C’est en 2019 que les premiers signes de myasthénie sont apparus chez elle. “Je venais d’accoucher et pendant que je faisais des exercices physiques, j’ai vu dans un miroir mon œil tomber, mon visage complètement déformé… Comme j’étais une nouvelle maman, je l’attribuais à la fatigue mais deux jours plus tard, c’est revenu. »

Elle envoie ensuite une photo à un membre de la famille qui est ophtalmologiste avec un message concis : “J’ai un mauvais visage, regarde et dis-moi ce que tu en penses.” Réponse du professionnel de santé : “J’ai l’impression que c’est une myasthénie grave, je t’enverrai une ordonnance tout de suite pour que tu puisses aller à l’hôpital.”

Le test du glaçon pour diagnostiquer la myasthénie grave

Et là, les médecins font le test du glaçon sur Jihane. Une pratique qui consiste à mettre l’œil en contact avec le froid. S’il augmente, cela signifie à 95 % que nous sommes en présence de myasthénie grave, une maladie auto-immune dont la forme oculaire est en fait l’une des premières manifestations. Et le test est positif. Elle a alors été orientée vers un neurologue mais avant de consulter, elle a découvert cette maladie. “La myasthénie n’est pas forcément présentée comme quelque chose de très grave, j’ai lu qu’elle était gérable, qu’on pouvait vivre avec sans problème, mais on ne dit pas toujours que cela peut entraîner une détresse respiratoire mortelle !”

Alors que la jeune maman, hormis les changements visibles sur son visage, ne remarque encore aucun « de grosses conséquences » sur sa vie quotidienne, le spécialiste confirme le diagnostic et prescrit d’autres examens neurologiques. « Ces explorations ont montré qu’il n’y avait aucune répercussion sur les muscles de mes bras et de mes jambes et après ces résultats, j’ai eu le sentiment de ne pas être prise au sérieux… ». Mais après un scanner thoracique, le verdict tombe, plus inquiétant cette fois : “On m’a dit que j’avais une masse thymique (tumeur non cancéreuse du thymus, une glande située dans la partie supérieure de la poitrine), souvent diagnostiquée en association avec une myasthénie grave.”
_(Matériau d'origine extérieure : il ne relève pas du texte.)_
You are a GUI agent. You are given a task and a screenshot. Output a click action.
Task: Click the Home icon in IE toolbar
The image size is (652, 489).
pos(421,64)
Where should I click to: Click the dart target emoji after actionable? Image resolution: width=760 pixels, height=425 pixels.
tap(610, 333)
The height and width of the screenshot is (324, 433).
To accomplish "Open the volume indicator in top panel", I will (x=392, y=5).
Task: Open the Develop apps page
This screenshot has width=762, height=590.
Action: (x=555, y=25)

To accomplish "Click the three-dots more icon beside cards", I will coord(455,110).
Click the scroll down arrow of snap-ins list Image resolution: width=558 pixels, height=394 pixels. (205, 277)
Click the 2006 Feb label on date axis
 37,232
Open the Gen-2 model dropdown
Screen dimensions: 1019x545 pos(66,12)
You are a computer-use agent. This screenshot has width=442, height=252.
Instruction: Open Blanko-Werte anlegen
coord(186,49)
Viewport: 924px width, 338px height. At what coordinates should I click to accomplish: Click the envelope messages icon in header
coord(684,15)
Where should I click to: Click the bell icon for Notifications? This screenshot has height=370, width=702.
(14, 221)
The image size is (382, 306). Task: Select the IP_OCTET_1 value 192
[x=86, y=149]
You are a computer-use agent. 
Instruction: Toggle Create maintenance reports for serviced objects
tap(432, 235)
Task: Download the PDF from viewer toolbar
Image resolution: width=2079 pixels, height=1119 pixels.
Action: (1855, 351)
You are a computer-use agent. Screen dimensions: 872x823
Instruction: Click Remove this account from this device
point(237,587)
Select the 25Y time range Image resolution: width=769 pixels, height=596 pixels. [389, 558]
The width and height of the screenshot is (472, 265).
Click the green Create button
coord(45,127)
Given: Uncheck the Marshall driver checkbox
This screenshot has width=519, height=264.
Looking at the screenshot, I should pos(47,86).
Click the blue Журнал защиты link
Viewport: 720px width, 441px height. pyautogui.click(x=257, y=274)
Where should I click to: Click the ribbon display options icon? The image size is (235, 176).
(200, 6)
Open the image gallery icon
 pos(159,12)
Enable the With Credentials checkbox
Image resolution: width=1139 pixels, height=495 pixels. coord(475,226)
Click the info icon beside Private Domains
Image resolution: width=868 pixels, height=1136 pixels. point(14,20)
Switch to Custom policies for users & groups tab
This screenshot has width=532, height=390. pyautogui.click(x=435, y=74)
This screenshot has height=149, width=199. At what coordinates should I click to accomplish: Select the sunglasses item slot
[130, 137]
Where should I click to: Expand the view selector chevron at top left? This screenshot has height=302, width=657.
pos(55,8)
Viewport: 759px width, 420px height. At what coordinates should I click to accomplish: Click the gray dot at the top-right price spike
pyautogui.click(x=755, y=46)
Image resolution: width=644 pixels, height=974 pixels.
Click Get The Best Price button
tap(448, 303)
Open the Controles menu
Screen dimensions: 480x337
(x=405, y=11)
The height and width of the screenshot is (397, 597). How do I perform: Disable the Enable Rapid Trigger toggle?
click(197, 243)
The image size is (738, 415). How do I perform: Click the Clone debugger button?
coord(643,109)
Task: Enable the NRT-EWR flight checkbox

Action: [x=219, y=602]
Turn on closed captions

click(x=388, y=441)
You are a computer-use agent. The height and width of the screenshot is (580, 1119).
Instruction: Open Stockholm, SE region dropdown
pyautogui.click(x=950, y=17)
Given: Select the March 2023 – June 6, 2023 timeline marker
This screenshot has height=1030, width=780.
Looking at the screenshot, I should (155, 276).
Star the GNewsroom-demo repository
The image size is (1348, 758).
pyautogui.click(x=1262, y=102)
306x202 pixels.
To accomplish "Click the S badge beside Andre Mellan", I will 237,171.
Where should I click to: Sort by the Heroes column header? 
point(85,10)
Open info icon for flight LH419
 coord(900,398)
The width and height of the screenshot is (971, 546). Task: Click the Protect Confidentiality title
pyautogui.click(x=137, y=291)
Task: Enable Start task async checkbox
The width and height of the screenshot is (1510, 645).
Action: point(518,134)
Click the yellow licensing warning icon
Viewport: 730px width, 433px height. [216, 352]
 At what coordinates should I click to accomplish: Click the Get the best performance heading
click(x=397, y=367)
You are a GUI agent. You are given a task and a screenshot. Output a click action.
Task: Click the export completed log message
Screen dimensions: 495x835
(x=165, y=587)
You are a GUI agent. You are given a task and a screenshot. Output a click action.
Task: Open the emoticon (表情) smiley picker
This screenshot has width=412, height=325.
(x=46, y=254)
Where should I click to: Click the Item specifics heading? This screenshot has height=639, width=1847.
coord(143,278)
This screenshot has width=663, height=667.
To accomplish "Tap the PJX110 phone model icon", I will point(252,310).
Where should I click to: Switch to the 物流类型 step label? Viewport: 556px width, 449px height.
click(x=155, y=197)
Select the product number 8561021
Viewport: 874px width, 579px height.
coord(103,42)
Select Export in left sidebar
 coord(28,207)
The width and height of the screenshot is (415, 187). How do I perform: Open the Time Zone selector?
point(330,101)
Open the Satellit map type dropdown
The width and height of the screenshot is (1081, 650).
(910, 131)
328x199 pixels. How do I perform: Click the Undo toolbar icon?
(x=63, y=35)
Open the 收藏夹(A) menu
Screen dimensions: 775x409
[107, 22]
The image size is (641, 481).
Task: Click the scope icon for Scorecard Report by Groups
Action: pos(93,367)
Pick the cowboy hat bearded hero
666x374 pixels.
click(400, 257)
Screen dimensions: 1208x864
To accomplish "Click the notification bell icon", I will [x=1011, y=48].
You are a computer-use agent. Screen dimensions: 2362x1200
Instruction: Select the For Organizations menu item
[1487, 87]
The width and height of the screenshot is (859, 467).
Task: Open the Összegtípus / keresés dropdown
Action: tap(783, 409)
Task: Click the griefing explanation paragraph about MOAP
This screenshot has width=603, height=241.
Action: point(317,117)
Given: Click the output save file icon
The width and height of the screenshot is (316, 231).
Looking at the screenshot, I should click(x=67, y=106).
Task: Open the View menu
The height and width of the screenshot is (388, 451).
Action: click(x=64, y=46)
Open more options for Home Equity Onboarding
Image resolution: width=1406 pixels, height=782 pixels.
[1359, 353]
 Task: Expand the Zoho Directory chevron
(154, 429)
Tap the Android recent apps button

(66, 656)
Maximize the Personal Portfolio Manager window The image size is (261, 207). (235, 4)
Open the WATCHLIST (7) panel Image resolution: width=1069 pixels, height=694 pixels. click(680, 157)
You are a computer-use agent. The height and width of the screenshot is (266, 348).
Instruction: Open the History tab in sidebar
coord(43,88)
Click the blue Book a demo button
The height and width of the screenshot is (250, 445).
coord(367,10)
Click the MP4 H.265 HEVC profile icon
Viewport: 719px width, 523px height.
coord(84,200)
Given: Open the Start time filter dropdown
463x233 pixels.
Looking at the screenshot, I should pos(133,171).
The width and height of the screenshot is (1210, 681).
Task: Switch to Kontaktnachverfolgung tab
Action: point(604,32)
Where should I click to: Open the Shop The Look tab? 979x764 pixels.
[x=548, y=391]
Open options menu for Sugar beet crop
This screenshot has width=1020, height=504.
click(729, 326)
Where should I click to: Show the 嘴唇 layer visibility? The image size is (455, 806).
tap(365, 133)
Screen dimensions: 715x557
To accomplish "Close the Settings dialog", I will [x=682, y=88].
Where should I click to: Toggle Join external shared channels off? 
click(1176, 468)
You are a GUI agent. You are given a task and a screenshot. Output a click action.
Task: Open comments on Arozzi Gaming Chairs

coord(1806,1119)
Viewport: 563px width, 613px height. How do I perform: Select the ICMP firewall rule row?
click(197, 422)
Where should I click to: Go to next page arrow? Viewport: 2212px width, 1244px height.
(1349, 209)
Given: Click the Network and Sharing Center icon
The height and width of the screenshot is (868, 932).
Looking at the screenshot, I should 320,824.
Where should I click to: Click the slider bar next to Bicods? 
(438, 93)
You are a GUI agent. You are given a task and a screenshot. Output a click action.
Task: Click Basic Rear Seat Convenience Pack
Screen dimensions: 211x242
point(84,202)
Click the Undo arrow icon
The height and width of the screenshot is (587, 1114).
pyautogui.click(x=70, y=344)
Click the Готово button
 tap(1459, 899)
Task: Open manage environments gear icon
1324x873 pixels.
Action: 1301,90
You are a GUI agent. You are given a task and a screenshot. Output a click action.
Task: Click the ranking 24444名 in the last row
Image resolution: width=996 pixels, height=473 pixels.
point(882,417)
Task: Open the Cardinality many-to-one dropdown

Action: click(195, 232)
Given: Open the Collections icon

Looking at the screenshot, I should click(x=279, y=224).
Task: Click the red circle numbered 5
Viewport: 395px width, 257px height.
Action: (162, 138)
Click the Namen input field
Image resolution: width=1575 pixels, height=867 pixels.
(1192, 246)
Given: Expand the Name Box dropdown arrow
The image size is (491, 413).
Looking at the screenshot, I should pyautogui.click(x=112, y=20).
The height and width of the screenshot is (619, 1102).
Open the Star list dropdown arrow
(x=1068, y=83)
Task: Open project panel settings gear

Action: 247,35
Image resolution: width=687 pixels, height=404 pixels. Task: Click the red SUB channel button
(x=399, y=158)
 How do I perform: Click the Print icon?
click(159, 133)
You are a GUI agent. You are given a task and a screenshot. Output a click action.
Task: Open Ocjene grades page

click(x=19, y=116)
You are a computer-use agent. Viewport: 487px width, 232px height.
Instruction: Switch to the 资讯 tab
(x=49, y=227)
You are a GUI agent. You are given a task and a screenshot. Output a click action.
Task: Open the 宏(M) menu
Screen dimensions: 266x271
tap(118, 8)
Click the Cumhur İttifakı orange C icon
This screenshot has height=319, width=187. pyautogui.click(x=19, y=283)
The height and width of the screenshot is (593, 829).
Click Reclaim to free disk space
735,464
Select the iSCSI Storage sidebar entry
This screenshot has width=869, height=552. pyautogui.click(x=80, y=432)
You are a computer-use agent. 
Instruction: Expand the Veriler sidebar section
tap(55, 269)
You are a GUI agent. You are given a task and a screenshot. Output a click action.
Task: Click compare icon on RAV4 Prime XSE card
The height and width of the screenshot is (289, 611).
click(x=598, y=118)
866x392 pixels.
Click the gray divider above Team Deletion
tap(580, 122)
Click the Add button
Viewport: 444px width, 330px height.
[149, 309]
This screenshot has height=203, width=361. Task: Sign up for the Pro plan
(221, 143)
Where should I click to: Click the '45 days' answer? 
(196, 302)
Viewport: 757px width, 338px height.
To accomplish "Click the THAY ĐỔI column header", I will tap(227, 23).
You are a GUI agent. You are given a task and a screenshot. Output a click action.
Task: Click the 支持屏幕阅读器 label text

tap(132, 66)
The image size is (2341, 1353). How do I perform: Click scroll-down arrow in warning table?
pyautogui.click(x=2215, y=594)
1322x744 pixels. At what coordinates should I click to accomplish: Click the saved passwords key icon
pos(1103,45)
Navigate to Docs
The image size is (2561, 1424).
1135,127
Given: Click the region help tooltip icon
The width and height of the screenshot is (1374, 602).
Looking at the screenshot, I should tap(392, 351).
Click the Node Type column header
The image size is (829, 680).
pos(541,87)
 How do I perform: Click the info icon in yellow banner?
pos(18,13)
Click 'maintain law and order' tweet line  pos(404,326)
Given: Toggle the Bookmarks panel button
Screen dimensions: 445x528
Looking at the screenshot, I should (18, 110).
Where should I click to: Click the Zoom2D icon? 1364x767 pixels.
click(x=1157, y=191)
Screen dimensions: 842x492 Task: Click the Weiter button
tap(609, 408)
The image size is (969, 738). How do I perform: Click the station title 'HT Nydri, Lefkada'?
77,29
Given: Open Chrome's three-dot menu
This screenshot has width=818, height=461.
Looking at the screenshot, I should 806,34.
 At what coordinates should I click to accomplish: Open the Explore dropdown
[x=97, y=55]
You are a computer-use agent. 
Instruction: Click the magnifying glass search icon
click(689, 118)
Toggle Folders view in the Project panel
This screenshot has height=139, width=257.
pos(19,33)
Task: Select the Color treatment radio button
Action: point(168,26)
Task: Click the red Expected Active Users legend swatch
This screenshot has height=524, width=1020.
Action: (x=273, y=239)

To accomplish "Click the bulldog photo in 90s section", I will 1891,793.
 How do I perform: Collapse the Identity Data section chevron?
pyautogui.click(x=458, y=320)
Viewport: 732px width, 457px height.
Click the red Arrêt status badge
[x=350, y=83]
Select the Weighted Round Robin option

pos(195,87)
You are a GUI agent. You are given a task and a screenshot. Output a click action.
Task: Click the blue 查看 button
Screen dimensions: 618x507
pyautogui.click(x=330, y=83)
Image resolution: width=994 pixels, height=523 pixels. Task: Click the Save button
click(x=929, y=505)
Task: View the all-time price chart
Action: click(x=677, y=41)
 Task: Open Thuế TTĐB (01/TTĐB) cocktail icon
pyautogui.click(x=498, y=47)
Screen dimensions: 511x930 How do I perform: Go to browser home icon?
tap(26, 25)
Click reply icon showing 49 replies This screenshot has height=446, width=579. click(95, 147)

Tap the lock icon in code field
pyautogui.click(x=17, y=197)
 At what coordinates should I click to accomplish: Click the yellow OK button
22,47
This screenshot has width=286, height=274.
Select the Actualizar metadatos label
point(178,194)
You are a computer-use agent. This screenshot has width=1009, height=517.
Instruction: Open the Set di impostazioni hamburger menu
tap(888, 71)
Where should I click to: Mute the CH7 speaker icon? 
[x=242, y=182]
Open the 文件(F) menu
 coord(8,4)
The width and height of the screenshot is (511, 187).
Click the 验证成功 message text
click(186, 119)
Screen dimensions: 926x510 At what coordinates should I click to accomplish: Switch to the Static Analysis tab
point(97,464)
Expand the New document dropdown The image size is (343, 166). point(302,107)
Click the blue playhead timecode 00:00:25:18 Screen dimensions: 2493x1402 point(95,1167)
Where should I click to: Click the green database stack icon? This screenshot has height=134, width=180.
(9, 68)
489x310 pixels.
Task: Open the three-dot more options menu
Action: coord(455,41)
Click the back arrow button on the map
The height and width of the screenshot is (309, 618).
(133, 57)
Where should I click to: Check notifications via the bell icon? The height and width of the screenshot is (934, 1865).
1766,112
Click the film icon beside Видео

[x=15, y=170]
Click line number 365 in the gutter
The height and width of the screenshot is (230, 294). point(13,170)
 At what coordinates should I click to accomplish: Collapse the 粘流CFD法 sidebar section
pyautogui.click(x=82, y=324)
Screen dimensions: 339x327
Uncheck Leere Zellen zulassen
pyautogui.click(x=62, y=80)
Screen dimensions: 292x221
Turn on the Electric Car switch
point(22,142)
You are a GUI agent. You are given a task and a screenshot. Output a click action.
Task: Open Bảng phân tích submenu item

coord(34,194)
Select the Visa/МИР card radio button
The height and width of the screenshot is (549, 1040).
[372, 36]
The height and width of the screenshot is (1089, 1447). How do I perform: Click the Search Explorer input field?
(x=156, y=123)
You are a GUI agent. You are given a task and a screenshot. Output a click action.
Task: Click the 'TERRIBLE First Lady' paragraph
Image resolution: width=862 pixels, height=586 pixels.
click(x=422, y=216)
“J’ai réalisé que la myasthénie grave n’était pas connue du tout”

Chirurgie, radiothérapie, soins plus sérieux ont suivi pour Jihane en pleine pandémie de Covid-19. “Après ces interventions, je suis resté enfermé chez moi comme tout le monde pendant plusieurs semaines puis j’ai repris le travail… et en avril 2021, j’ai été contaminé par le virus… ça a été le début de l’enfer !”

« Comme beaucoup d’autres patients, j’avais des difficultés à respirer. Mais j’étais vraiment très essoufflé, je sentais un poids énorme sur ma poitrine. Jihane est admise pour la première fois aux urgences où elle est placée en soins intensifs sous oxygène. Suite à de nouvelles crises, elle se retrouve encore trois fois dans la même situation. “Je suis allé dans deux hôpitaux différents et à chaque fois j’ai été renvoyé chez moi… c’est à ce moment-là que j’ai réalisé que la myasthénie grave n’était pas connue du tout.”

Les traitements de la myasthénie grave agissent sur la connexion entre les nerfs et les muscles

Mais surtout, ces épisodes « covid » font que la maladie de Jihane devient incontrôlable. « Comme j’étais traité par immunosuppresseurs, j’étais ultra-sensible à toutes les infections. Avec ma petite-fille de deux ans, j’attrape tout ce qui traîne mais trois fois plus compliqué ! Une rhinopharyngite m’assomme, je suis régulièrement en arrêt maladie… »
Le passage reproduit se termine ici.